L’équipe redouble d’inventivité pour lancer ses sujets. En témoignent leurs différentes mises en scène : munis d’un sabre laser et d’un pistolet, ils se prennent pour des chevaliers Jedi. Puis, pour annoncer un reportage sur des correspondants anglais, ils boivent le thé dans une tasse à l’effigie de la reine d’Angleterre : « Hum, delicious ! ». Avec l’accent, bien sûr. Cette envie de bien faire, cet investissement, Pierre Deseuf y est particulièrement attentif. Pour autant, ce n’est pas tous les jours facile. Comme cette fois où Ayoube a piqué une grosse colère à cause d’un reportage commandé qui n’avait pas été réalisé. Aussi, les enfants s’investissent personnellement et s’exposent au regard des autres. Ce projet, ils le mènent avec une grande autonomie. Ils apprennent en faisant. Et en se trompant. « C’est aussi par la pratique qu’ils appréhendent les dessous du journalisme, ajoute le professeur. Comment sélectionner les images ? Que choisit-on de montrer aux gens ? » Parfois, lorsqu’ils décident de montrer un événement qui se passe mal, leurs camarades ne sont pas contents… Pour l’instant, ce n’est pas le souci d’Issam, le second présentateur, qui a hâte que le prochain JT soit diffusé : « On va passer devant toute l’école, on va être célèbre ! C’est mon rêve ! », s’exclame-t-il. Les parents peuvent également visionner le journal sur une page privée Facebook.

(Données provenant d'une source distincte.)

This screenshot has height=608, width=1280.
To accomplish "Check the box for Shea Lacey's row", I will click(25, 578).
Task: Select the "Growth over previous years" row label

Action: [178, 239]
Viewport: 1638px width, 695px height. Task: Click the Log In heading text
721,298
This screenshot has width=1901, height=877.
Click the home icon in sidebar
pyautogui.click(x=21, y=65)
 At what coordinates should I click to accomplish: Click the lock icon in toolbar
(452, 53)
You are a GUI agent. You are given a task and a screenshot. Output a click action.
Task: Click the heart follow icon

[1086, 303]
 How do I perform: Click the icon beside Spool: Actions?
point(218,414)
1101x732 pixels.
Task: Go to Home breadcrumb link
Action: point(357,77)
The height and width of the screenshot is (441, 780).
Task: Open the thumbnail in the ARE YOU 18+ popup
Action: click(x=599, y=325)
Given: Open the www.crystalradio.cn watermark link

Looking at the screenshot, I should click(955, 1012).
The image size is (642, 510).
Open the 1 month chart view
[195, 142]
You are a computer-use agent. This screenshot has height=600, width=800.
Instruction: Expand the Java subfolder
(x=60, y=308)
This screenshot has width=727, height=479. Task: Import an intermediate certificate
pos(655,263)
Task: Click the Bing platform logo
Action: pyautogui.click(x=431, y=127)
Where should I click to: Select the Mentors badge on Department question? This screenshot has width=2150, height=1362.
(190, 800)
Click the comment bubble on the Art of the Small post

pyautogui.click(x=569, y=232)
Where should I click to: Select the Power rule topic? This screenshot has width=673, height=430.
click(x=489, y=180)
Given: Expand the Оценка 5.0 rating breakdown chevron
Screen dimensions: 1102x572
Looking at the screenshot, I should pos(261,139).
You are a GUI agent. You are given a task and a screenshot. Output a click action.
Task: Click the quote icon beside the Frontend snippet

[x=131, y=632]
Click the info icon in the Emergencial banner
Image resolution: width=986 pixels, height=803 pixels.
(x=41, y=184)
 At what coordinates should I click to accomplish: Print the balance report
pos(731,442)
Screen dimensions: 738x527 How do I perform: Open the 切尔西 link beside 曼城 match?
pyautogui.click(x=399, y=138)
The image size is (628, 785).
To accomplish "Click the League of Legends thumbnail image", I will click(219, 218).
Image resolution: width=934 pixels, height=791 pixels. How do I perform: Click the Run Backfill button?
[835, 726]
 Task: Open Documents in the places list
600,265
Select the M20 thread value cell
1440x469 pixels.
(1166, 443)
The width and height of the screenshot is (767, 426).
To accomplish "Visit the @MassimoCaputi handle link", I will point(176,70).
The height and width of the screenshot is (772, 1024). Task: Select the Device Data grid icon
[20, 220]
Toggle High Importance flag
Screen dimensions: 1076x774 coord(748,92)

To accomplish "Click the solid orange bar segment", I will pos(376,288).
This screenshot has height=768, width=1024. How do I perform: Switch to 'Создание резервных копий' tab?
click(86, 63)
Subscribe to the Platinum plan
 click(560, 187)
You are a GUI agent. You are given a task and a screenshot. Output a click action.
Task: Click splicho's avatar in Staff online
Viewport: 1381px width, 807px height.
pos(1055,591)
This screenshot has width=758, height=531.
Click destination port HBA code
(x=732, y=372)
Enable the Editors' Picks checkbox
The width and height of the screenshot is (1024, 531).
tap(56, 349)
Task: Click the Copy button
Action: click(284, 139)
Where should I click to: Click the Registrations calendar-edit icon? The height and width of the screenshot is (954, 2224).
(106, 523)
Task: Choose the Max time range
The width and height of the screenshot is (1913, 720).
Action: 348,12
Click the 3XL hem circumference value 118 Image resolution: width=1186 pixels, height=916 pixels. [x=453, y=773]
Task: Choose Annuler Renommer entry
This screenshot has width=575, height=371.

Il a fallu répéter plusieurs fois la séquence Star wars.
Il a fallu répéter plusieurs fois la séquence Star wars.

Parfois, les enfants ont même le privilège de réaliser un reportage secret. « Seuls ceux qui travaillent sur le sujet sont au courant. Il doivent garder le secret jusqu’à la diffusion. Il se sentent investis d’un rôle, et ça les met en confiance », estime Pierre Deseuf. Par exemple, lorsque deux classes ont déménagé récemment au rez-de-chaussée, des élèves ont enquêté sur les raisons de ce changement. Lorsque le flash spécial a été diffusé dans toute l’école, c’était un vrai scoop. Chaque fin d’année, les enfants réalisent même une fiction. La cerise sur le gâteau.